** START THE INPUT **

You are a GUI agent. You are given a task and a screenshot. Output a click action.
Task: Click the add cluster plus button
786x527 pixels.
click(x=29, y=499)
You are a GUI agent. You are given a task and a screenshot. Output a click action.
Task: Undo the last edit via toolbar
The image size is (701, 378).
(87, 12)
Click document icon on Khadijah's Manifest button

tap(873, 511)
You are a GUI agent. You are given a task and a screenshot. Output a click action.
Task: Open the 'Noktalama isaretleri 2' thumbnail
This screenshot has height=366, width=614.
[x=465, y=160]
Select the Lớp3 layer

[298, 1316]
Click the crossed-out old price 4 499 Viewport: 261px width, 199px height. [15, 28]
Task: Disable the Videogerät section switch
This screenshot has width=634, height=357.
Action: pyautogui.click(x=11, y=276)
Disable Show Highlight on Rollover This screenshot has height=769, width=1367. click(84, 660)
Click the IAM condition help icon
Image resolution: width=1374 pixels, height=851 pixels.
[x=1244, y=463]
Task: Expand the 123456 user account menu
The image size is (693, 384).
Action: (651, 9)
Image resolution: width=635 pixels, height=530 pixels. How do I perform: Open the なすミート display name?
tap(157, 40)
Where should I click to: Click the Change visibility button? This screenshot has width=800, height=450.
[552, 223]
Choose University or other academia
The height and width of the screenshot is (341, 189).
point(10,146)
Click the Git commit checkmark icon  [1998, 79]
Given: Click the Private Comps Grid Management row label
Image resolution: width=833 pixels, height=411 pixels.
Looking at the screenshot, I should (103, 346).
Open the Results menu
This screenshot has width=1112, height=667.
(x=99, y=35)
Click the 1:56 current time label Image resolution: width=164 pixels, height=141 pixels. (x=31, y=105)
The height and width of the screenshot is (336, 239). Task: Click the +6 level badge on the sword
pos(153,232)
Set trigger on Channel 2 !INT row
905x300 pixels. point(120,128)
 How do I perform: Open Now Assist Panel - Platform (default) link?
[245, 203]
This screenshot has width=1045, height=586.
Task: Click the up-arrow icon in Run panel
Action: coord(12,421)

** END THE INPUT **

→ WRITTEN EXERCISE: Retype every line of the items above with no changes.

→ REPLY:
You are a GUI agent. You are given a task and a screenshot. Output a click action.
Task: Click the add cluster plus button
786x527 pixels.
click(x=29, y=499)
You are a GUI agent. You are given a task and a screenshot. Output a click action.
Task: Undo the last edit via toolbar
The image size is (701, 378).
(87, 12)
Click document icon on Khadijah's Manifest button

tap(873, 511)
You are a GUI agent. You are given a task and a screenshot. Output a click action.
Task: Open the 'Noktalama isaretleri 2' thumbnail
This screenshot has height=366, width=614.
[x=465, y=160]
Select the Lớp3 layer

[298, 1316]
Click the crossed-out old price 4 499 Viewport: 261px width, 199px height. [15, 28]
Task: Disable the Videogerät section switch
This screenshot has width=634, height=357.
Action: pyautogui.click(x=11, y=276)
Disable Show Highlight on Rollover This screenshot has height=769, width=1367. click(84, 660)
Click the IAM condition help icon
Image resolution: width=1374 pixels, height=851 pixels.
[x=1244, y=463]
Task: Expand the 123456 user account menu
The image size is (693, 384).
Action: (651, 9)
Image resolution: width=635 pixels, height=530 pixels. How do I perform: Open the なすミート display name?
tap(157, 40)
Where should I click to: Click the Change visibility button? This screenshot has width=800, height=450.
[552, 223]
Choose University or other academia
The height and width of the screenshot is (341, 189).
point(10,146)
Click the Git commit checkmark icon  [1998, 79]
Given: Click the Private Comps Grid Management row label
Image resolution: width=833 pixels, height=411 pixels.
Looking at the screenshot, I should (103, 346).
Open the Results menu
This screenshot has width=1112, height=667.
(x=99, y=35)
Click the 1:56 current time label Image resolution: width=164 pixels, height=141 pixels. (x=31, y=105)
The height and width of the screenshot is (336, 239). Task: Click the +6 level badge on the sword
pos(153,232)
Set trigger on Channel 2 !INT row
905x300 pixels. point(120,128)
 How do I perform: Open Now Assist Panel - Platform (default) link?
[245, 203]
This screenshot has width=1045, height=586.
Task: Click the up-arrow icon in Run panel
Action: coord(12,421)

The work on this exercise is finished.